Note: If you still want to use custom fonts make sure you have CDN to cache the static font files and serve faster. There are plugins like WP Rocket allows you to combine Google font files to reduce the number of HTTP requests.
4. No Shortcodes
Be away from those popular themes offer hundreds of elements that you can insert using shortcodes. This will lock you with the theme and make it somewhat impossible to migrate away from the theme. There are no easy way to remove all shortcodes without affecting your content. The only option is to manually update each page and remove the shortcode before you switch the theme.
Best example are the buttons and info messages that many theme offers as in-built functions. It will take years of time to cleanup when you have thousands of pages containing theme specific shortcodes.
5. No Bundled Plugins
Gone are the days you have to rely on page builder plugins for creating beautiful layouts. Gutenberg is evolving and has block patterns and reusable blocks. You can easily create decent templates and layouts with Gutenberg without additional plugins. Since Gutenberg is part of core WordPress, you should not use another heavy page builder plugin for the same purpose. This will lead to duplicate code and affect the page loading time.
Page builder plugins like WPBakery or Elementor heavily depends on JavaScript for counters, sliders, carousels and other elements. Bundling these plugins needs the theme to have few MB of CSS file. Loading MB of CSS and separate JS on each page is kind of suicide attempt for your SEO efforts.
6. No Custom Plugins
There are commercial themes work only with additional plugins. Unfortunately, they will never mention this on the product offering page about this important fact. For example, the popular Uncode theme needs custom WPBakery and Divi theme needs their own page builder. The custom plugin will not work when you change the theme and the entire site will become useless without the plugin.
In addition, many themes offer custom WooCommerce setup by replacing the templates of free plugin. This may create bigger problems as the theme developer needs to release updates whenever WooCommerce plugin is updated. Otherwise, the store functionalities may not work or affect the frontend display.

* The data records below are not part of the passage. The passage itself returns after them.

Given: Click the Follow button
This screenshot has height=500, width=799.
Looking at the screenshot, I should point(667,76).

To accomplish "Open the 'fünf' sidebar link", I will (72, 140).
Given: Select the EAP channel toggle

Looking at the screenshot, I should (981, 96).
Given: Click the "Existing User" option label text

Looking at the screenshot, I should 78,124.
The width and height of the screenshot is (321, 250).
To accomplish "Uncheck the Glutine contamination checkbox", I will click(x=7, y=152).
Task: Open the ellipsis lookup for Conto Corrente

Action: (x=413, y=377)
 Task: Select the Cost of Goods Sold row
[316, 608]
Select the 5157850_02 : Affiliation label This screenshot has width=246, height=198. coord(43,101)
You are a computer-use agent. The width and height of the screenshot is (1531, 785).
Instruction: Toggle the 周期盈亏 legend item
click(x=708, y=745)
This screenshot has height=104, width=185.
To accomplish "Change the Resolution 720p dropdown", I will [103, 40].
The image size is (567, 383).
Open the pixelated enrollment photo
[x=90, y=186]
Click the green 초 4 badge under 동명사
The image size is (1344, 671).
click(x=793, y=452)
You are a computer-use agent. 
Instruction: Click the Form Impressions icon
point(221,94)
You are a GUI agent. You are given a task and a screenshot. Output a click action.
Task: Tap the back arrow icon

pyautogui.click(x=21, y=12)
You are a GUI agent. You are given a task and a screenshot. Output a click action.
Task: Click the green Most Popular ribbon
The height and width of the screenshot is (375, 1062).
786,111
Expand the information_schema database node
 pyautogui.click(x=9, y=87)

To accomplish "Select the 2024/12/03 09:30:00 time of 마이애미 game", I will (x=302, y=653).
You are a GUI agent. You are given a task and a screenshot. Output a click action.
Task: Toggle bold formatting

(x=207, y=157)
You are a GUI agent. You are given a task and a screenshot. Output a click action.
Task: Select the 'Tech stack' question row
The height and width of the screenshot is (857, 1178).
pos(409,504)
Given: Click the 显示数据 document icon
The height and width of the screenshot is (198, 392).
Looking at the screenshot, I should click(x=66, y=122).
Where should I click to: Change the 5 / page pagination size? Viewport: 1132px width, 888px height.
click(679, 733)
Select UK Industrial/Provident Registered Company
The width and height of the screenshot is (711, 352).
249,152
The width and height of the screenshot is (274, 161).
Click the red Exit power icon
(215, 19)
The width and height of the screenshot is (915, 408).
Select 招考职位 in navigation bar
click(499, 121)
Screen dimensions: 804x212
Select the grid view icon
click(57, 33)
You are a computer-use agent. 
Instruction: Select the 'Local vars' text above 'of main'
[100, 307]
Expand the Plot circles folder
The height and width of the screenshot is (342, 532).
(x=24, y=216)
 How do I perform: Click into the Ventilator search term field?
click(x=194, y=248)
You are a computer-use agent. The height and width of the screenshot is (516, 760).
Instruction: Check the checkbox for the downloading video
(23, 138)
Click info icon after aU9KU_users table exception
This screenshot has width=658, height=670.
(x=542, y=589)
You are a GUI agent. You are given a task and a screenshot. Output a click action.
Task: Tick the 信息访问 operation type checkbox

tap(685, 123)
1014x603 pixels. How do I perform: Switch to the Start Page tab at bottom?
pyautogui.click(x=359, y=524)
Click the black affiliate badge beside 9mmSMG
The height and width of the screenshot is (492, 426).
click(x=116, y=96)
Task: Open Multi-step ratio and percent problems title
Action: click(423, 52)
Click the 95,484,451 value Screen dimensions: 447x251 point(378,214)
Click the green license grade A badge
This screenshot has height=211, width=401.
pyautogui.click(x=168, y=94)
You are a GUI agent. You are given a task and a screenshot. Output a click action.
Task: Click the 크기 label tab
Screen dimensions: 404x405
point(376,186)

Therefore, make sure to read the theme’s product page clearly and clarify with the developer it does not have any custom functions as a theme. This is an important action you should do especially when looking for special themes like Q&A or forums. For example, Discy Q&A theme will only work with a custom Q&A plugin supplied with the theme purchase. This means there will be no way for you to change the theme after start using Discy theme.
7. Updated Frequently
Maintaining a WordPress site needs lot of work to keep PHP, plugins, theme and WordPress core up to date. Having deprecated code in your theme will throw PHP errors. Sometimes these errors could be fatal and will show white screen of death or break the display on the frontend. Before purchasing, check the theme is compatible for the followings:
- Latest PHP version
- Last stable WordPress version
- Compatible with popular plugins like WooCommerce and Yoast SEO.
8. Supported by Quality People
As mentioned above, even with very simple themes like GeneratePress or Astra, you may need good customer support. The reason is that you may be using plugins conflicting with theme’s functions. Check the forum support and read the reviews on the internet about the developer before you make a final decision of purchasing a theme. Remember, many reviews on the internet are written simply with the intention to promote affiliate links. Be sure to read legitimate reviews or buy a theme that offers trial or money back guarantee.
Final Words
WordPress theme decides how your websites is displayed on the browser. Thus affecting the user experience, speed and hence the SEO. Therefore, we recommend choosing a best theme that suits your need instead of buying a bundled theme and not using 99% of the functions. In addition, consider factors about switching the theme at later and choose lightweight themes that offer good customer support.